[Data excerpts]
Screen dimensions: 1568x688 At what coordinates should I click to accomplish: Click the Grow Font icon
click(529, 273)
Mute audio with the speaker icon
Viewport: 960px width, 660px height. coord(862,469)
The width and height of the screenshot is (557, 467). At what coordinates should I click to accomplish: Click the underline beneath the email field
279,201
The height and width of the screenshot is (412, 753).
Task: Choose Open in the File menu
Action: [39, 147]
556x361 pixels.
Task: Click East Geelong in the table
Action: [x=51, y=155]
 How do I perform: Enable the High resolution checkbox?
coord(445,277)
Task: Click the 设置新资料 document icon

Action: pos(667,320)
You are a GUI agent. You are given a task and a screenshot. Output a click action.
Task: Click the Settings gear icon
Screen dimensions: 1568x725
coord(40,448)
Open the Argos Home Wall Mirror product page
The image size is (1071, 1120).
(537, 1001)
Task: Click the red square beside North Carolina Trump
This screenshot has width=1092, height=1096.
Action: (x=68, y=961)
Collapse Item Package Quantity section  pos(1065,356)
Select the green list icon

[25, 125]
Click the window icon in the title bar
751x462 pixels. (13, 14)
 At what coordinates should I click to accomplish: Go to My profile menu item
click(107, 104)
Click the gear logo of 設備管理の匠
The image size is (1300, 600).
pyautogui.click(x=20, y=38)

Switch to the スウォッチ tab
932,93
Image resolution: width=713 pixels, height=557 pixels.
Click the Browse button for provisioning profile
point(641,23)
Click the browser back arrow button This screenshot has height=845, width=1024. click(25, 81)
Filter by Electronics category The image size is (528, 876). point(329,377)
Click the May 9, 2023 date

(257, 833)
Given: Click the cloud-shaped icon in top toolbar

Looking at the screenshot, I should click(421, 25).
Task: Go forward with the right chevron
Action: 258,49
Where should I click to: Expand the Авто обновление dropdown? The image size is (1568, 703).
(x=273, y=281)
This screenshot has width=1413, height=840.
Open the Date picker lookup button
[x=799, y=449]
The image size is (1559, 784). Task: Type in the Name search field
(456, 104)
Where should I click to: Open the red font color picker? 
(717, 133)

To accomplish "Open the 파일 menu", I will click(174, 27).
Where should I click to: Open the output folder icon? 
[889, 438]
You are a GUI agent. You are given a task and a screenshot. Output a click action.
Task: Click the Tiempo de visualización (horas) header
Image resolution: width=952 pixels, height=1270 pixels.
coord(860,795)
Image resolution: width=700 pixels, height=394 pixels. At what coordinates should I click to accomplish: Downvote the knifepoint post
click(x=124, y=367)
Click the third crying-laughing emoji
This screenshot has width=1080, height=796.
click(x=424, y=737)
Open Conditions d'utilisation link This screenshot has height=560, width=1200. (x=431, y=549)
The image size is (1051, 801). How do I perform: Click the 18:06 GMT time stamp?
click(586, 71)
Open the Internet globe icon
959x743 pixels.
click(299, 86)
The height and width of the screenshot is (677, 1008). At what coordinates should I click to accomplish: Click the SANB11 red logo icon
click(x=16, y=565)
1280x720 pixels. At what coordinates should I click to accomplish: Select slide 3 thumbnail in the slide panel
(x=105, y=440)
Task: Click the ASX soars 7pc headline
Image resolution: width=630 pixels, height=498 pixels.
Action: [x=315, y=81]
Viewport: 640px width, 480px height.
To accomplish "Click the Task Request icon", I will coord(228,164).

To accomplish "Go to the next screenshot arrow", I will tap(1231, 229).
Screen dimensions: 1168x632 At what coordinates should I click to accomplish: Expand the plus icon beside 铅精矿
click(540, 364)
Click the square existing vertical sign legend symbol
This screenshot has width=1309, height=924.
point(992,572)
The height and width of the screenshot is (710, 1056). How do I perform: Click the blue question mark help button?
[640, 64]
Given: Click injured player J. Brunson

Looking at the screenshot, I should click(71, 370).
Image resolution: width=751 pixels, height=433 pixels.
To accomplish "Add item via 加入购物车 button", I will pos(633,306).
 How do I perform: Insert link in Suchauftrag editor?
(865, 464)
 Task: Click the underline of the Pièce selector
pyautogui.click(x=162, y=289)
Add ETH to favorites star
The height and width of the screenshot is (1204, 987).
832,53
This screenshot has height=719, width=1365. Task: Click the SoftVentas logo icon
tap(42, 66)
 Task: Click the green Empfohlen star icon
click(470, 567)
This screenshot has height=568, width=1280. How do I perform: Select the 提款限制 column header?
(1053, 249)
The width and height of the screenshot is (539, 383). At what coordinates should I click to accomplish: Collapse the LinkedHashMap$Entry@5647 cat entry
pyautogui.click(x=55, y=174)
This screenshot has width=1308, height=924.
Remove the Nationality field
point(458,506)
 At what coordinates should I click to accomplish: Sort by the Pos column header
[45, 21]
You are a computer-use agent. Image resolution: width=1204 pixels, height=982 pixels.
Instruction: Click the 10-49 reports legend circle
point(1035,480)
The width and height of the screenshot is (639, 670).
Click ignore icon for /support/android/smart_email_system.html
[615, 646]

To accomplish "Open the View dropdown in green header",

**What this task involves**
All of the data above should be set down again exactly.

**Response box**
Screen dimensions: 1568x688 At what coordinates should I click to accomplish: Click the Grow Font icon
click(529, 273)
Mute audio with the speaker icon
Viewport: 960px width, 660px height. coord(862,469)
The width and height of the screenshot is (557, 467). At what coordinates should I click to accomplish: Click the underline beneath the email field
279,201
The height and width of the screenshot is (412, 753).
Task: Choose Open in the File menu
Action: [39, 147]
556x361 pixels.
Task: Click East Geelong in the table
Action: [x=51, y=155]
 How do I perform: Enable the High resolution checkbox?
coord(445,277)
Task: Click the 设置新资料 document icon

Action: pos(667,320)
You are a GUI agent. You are given a task and a screenshot. Output a click action.
Task: Click the Settings gear icon
Screen dimensions: 1568x725
coord(40,448)
Open the Argos Home Wall Mirror product page
The image size is (1071, 1120).
(537, 1001)
Task: Click the red square beside North Carolina Trump
This screenshot has width=1092, height=1096.
Action: (x=68, y=961)
Collapse Item Package Quantity section  pos(1065,356)
Select the green list icon

[25, 125]
Click the window icon in the title bar
751x462 pixels. (13, 14)
 At what coordinates should I click to accomplish: Go to My profile menu item
click(107, 104)
Click the gear logo of 設備管理の匠
The image size is (1300, 600).
pyautogui.click(x=20, y=38)

Switch to the スウォッチ tab
932,93
Image resolution: width=713 pixels, height=557 pixels.
Click the Browse button for provisioning profile
point(641,23)
Click the browser back arrow button This screenshot has height=845, width=1024. click(25, 81)
Filter by Electronics category The image size is (528, 876). point(329,377)
Click the May 9, 2023 date

(257, 833)
Given: Click the cloud-shaped icon in top toolbar

Looking at the screenshot, I should click(421, 25).
Task: Go forward with the right chevron
Action: 258,49
Where should I click to: Expand the Авто обновление dropdown? The image size is (1568, 703).
(x=273, y=281)
This screenshot has width=1413, height=840.
Open the Date picker lookup button
[x=799, y=449]
The image size is (1559, 784). Task: Type in the Name search field
(456, 104)
Where should I click to: Open the red font color picker? 
(717, 133)

To accomplish "Open the 파일 menu", I will click(174, 27).
Where should I click to: Open the output folder icon? 
[889, 438]
You are a GUI agent. You are given a task and a screenshot. Output a click action.
Task: Click the Tiempo de visualización (horas) header
Image resolution: width=952 pixels, height=1270 pixels.
coord(860,795)
Image resolution: width=700 pixels, height=394 pixels. At what coordinates should I click to accomplish: Downvote the knifepoint post
click(x=124, y=367)
Click the third crying-laughing emoji
This screenshot has width=1080, height=796.
click(x=424, y=737)
Open Conditions d'utilisation link This screenshot has height=560, width=1200. (x=431, y=549)
The image size is (1051, 801). How do I perform: Click the 18:06 GMT time stamp?
click(586, 71)
Open the Internet globe icon
959x743 pixels.
click(299, 86)
The height and width of the screenshot is (677, 1008). At what coordinates should I click to accomplish: Click the SANB11 red logo icon
click(x=16, y=565)
1280x720 pixels. At what coordinates should I click to accomplish: Select slide 3 thumbnail in the slide panel
(x=105, y=440)
Task: Click the ASX soars 7pc headline
Image resolution: width=630 pixels, height=498 pixels.
Action: [x=315, y=81]
Viewport: 640px width, 480px height.
To accomplish "Click the Task Request icon", I will coord(228,164).

To accomplish "Go to the next screenshot arrow", I will tap(1231, 229).
Screen dimensions: 1168x632 At what coordinates should I click to accomplish: Expand the plus icon beside 铅精矿
click(540, 364)
Click the square existing vertical sign legend symbol
This screenshot has width=1309, height=924.
point(992,572)
The height and width of the screenshot is (710, 1056). How do I perform: Click the blue question mark help button?
[640, 64]
Given: Click injured player J. Brunson

Looking at the screenshot, I should click(71, 370).
Image resolution: width=751 pixels, height=433 pixels.
To accomplish "Add item via 加入购物车 button", I will pos(633,306).
 How do I perform: Insert link in Suchauftrag editor?
(865, 464)
 Task: Click the underline of the Pièce selector
pyautogui.click(x=162, y=289)
Add ETH to favorites star
The height and width of the screenshot is (1204, 987).
832,53
This screenshot has height=719, width=1365. Task: Click the SoftVentas logo icon
tap(42, 66)
 Task: Click the green Empfohlen star icon
click(470, 567)
This screenshot has height=568, width=1280. How do I perform: Select the 提款限制 column header?
(1053, 249)
The width and height of the screenshot is (539, 383). At what coordinates should I click to accomplish: Collapse the LinkedHashMap$Entry@5647 cat entry
pyautogui.click(x=55, y=174)
This screenshot has width=1308, height=924.
Remove the Nationality field
point(458,506)
 At what coordinates should I click to accomplish: Sort by the Pos column header
[45, 21]
You are a computer-use agent. Image resolution: width=1204 pixels, height=982 pixels.
Instruction: Click the 10-49 reports legend circle
point(1035,480)
The width and height of the screenshot is (639, 670).
Click ignore icon for /support/android/smart_email_system.html
[615, 646]

To accomplish "Open the View dropdown in green header",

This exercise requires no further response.